Print the listing that follows, character for character.
START Extracted entries
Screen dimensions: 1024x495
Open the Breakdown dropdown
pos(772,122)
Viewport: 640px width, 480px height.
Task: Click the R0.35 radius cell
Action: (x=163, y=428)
END Extracted entries
▸ **Answer space**:
Screen dimensions: 1024x495
Open the Breakdown dropdown
pos(772,122)
Viewport: 640px width, 480px height.
Task: Click the R0.35 radius cell
Action: (x=163, y=428)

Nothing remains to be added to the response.